The cumulative option contract works by first selecting a stock. If the stock price is within 105% of the contract price, investors can follow the discount every day for one year (250 trading days). If the stock price rises above 105% of the contract stock price, the contract will end; but if the stock price falls below the agreed delivery price, the investor must take over the goods at the agreed price. The stock price buys leveraged shares every day.

The attraction of this kind of derivatives is that when the market rises, investors can buy bullish shares or assets at par. However, when the asset price falls, investors will suffer heavy losses. That is, the profits are limited, but the losses are unlimited.

Accumulated option, the English name Accumulator, is a financial derivative instrument for buying and selling assets (stocks, foreign exchange or other commodities) in the form of a contract. It is an over-the-counter transaction between investment banks (bookmakers) and investor clients. Generally, investment banks will sign contracts with clients for up to one year.

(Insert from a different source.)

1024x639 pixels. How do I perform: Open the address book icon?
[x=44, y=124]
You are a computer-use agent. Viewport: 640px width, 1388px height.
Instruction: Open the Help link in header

Cumulative options involving stocks are called cumulative stock options, or cumulative stock options for short.

Cumulative option KODA has four characteristics:

1. The exercise price of buying stocks is often 10% to 20% lower than the current price;

2. When the stock price rises 3% to 5% above the current price, the contract will be canceled automatically;

3. When the stock price falls below the exercise price, investors must double their shares;

4. The contract period is generally one year, and investors can purchase it as long as they have 40% of the contract amount as cash or stock collateral. Therefore, this product is often highly leveraged.

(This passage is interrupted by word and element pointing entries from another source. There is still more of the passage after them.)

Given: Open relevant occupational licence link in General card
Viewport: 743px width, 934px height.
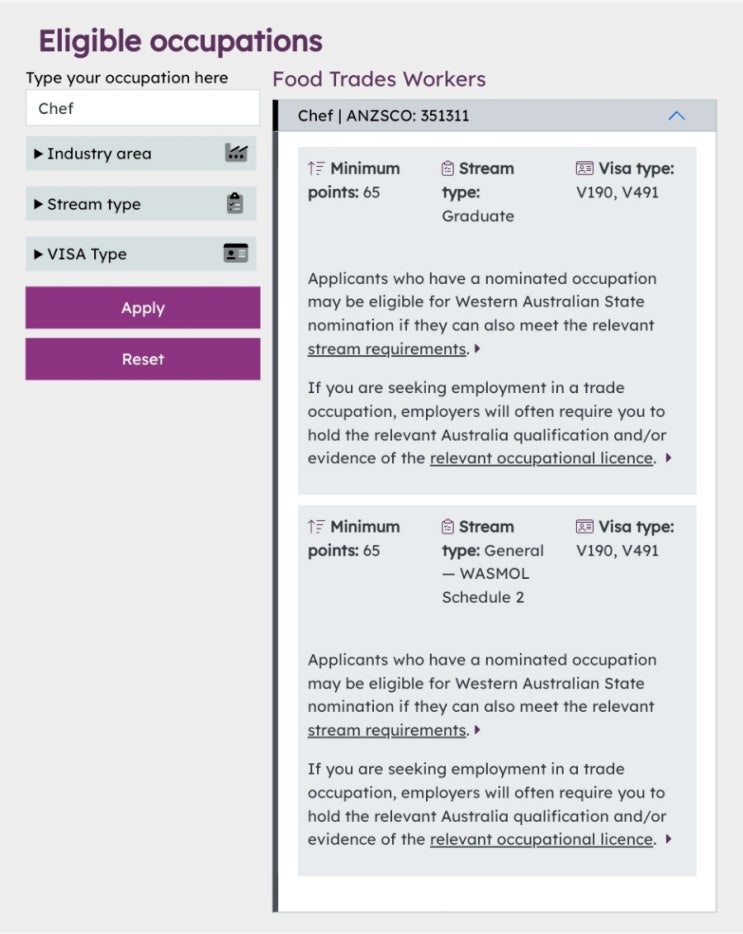Looking at the screenshot, I should [x=542, y=839].
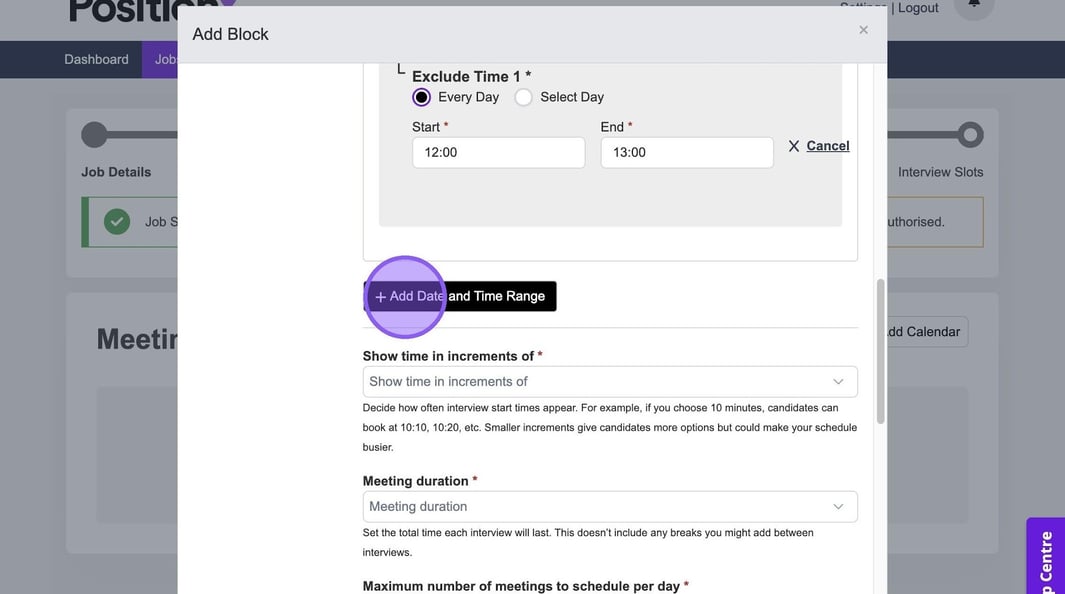
Task: Click the modal's vertical scrollbar
Action: (x=881, y=350)
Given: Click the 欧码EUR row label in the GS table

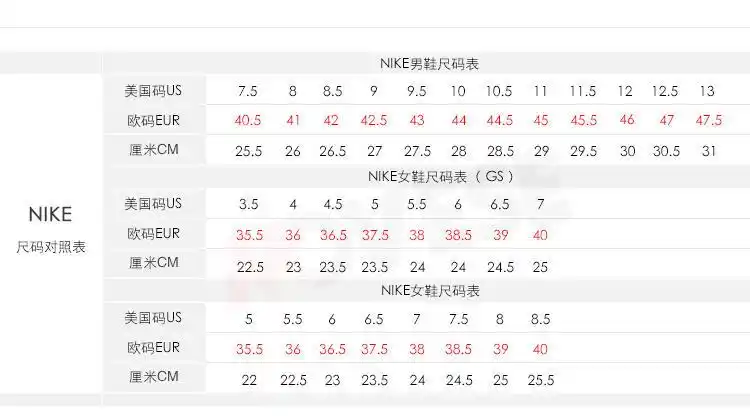Looking at the screenshot, I should [x=153, y=234].
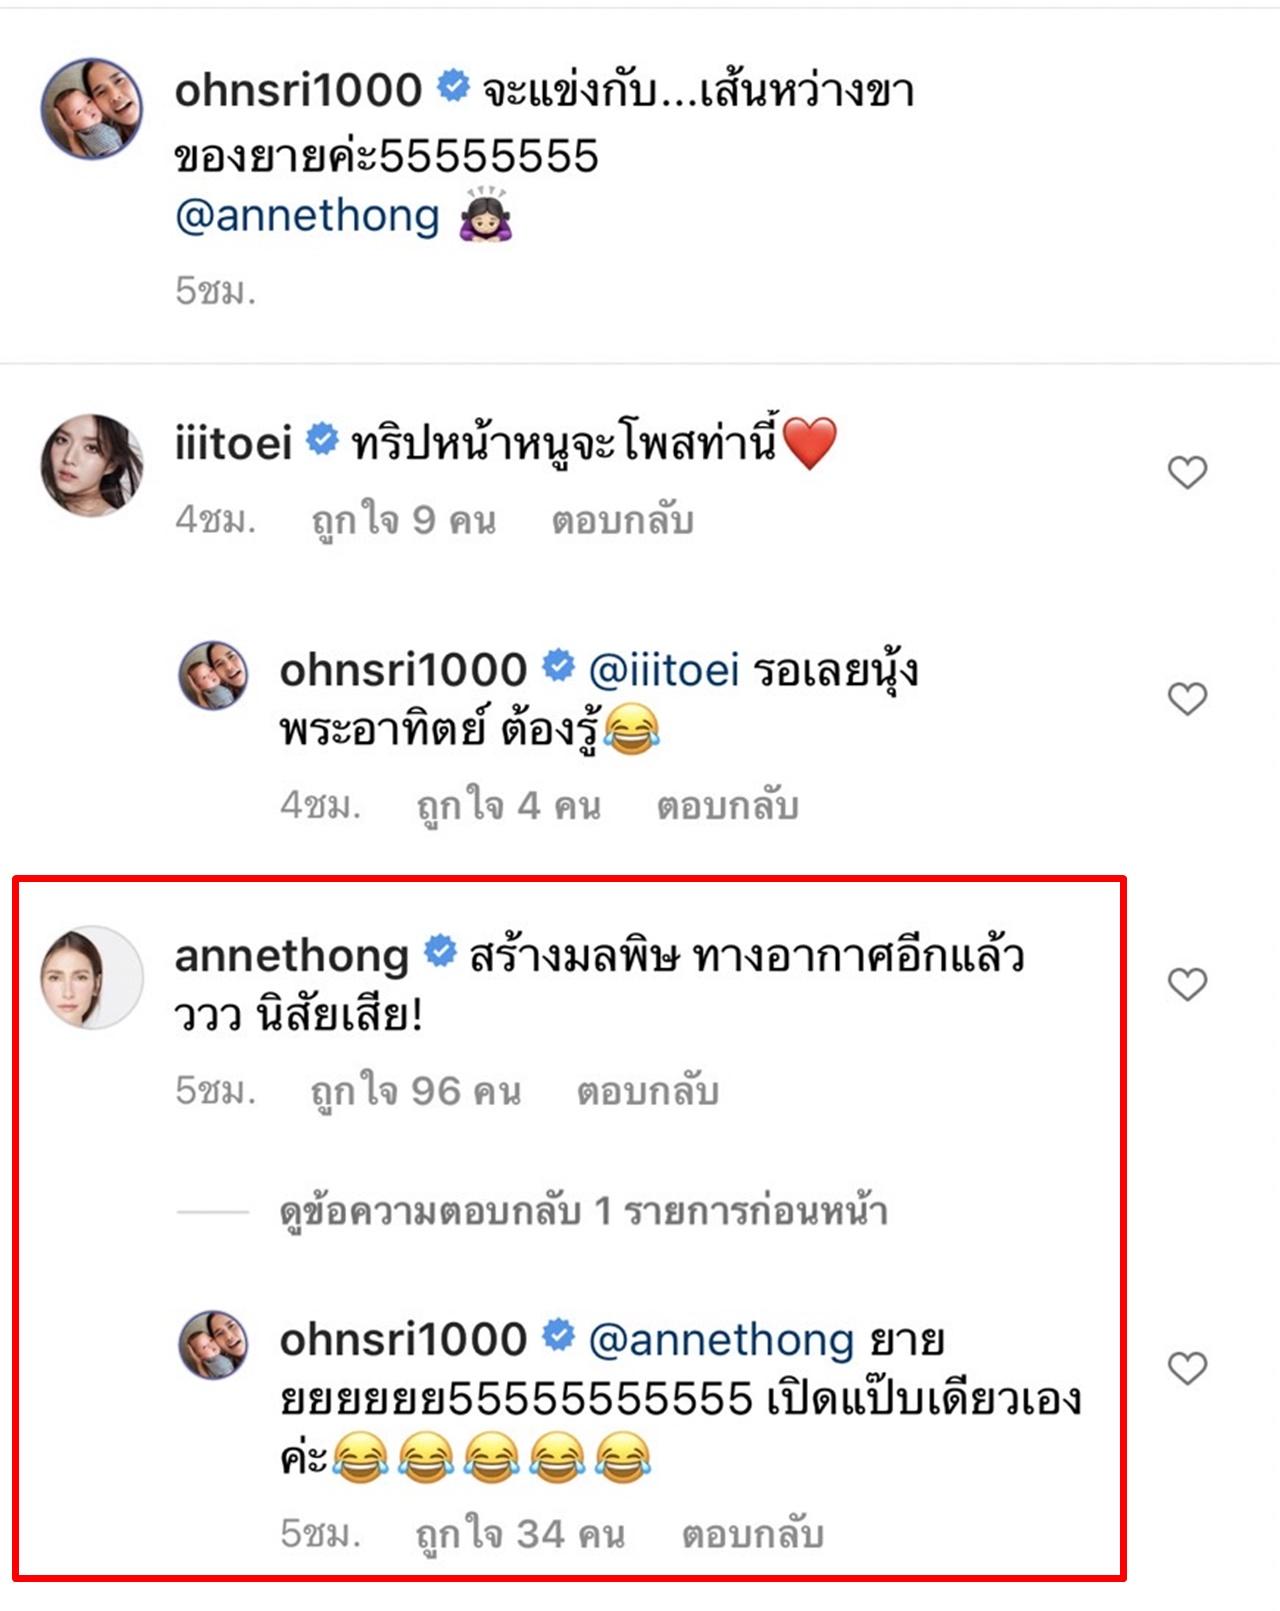The image size is (1280, 1611).
Task: View the 9 likes on iiitoei's comment
Action: click(403, 521)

In the common people's concept, Accumulator buys some discounted stocks through these private banks, which is not essentially different from its own operation in the securities market. However, in fact, this is not the case. The funds stored in the accounts of these customers who invest in Accumulator are not directly used to purchase stocks on the market.

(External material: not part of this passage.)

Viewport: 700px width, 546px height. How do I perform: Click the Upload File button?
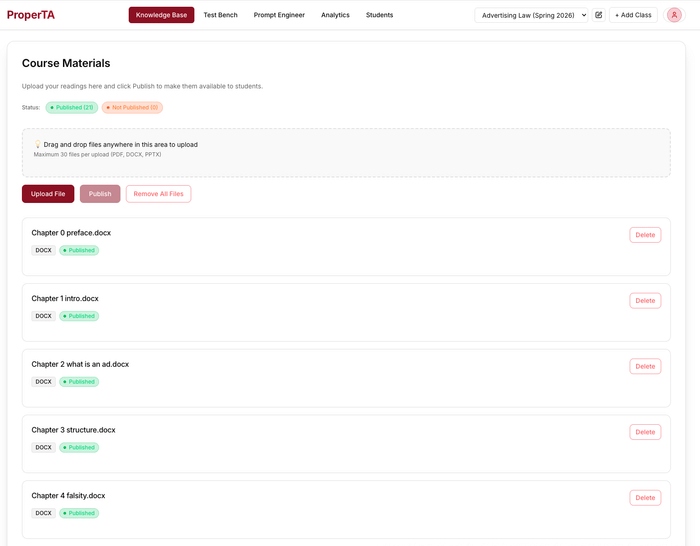48,194
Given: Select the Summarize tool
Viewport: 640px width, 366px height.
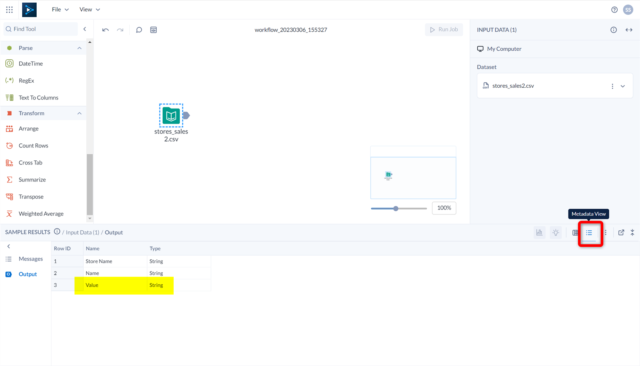Looking at the screenshot, I should tap(32, 180).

As for the money that the customer has deposited in the bank, he has actually purchased the margin of this financial derivative product, so it is often said that your customer has deposited 20 million, and he will give it to you based on your asset status. Amplify, amplify is the amount you buy.

Why do so many investors flock to such a financial product? Experts analyzed that one reason is that some investors do prefer high-risk and high-profit financial products; another reason is that during the bull market, some investors blindly believe that the stock market will only rise but not fall; and another reason is that many investors are not interested in investing in financial products. The risks of financial derivatives are not well understood.

Many investors said that they did not understand these financial derivatives at all at that time. Most people only knew about the returns of such products but did not know about their huge risks. Under the influence of leverage, assuming you have 10 million yuan in your account, your contract value will be as high as 50 to 60 million yuan. While the income is amplified, the risk is also amplified.

However, in our opinion, KODA is like the Robin Hood of the financial market, which can quickly evaporate the funds of the nouveau riche and reduce the gap between the rich and the poor.

Whether you are doing foreign exchange margin, futures, or the KODA derivatives market, risk prevention is the most important thing.